**PROBLEM STATEMENT**. Exactly how many lines in this material contain the string "will"? Reply with the number alone.

**MATERIAL SHOWN**.

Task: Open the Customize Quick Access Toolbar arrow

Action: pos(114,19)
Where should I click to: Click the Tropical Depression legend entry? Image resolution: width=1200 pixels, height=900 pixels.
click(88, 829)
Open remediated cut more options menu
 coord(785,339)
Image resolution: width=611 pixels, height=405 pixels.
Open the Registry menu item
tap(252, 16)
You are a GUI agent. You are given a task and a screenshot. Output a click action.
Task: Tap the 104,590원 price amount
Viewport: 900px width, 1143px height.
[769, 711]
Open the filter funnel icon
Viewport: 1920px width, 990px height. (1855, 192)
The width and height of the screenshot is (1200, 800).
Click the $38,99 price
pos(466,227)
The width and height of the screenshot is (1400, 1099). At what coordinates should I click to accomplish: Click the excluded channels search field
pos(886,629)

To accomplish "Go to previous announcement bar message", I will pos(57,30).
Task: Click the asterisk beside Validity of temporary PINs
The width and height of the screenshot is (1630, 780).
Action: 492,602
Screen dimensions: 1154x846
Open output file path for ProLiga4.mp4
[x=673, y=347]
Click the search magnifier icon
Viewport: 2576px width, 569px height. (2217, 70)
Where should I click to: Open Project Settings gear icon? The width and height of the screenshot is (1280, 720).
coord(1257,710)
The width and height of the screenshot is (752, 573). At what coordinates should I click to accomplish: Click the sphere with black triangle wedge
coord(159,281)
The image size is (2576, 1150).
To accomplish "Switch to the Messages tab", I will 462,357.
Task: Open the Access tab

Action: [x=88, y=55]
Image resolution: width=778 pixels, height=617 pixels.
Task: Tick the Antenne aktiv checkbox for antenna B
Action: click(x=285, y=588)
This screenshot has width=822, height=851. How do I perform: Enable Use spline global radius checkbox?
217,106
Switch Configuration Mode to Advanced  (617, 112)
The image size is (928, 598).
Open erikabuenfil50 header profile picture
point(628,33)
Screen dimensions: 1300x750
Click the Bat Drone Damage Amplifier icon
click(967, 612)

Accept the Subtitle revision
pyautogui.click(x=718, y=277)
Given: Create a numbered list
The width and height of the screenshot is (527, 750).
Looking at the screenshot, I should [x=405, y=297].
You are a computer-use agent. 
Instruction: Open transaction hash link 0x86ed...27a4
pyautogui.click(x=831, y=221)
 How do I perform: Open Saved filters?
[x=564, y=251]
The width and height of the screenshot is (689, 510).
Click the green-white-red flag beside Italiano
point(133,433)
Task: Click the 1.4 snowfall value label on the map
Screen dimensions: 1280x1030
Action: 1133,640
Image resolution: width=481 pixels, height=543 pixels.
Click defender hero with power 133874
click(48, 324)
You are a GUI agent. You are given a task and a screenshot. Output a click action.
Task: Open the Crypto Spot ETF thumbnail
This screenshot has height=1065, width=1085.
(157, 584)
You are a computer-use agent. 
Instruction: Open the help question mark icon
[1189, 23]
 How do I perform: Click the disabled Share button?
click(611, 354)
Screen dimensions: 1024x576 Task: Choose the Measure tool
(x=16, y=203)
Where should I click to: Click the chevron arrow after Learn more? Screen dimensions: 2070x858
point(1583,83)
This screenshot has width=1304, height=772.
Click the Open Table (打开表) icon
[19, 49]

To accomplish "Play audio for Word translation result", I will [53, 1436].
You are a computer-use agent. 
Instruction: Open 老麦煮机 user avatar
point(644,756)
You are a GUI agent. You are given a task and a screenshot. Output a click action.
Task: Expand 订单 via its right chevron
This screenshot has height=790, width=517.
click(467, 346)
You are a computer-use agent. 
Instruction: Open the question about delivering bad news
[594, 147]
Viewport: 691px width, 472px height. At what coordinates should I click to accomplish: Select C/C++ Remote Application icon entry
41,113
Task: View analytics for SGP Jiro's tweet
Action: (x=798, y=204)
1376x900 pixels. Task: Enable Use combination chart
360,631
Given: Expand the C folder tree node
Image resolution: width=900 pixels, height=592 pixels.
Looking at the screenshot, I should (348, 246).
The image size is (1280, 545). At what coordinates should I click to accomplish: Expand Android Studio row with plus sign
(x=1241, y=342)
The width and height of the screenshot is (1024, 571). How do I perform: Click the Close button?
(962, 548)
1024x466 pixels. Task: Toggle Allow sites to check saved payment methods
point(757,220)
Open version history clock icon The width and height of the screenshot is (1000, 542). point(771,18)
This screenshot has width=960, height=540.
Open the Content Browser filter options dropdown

**YOUR RESPONSE**. 3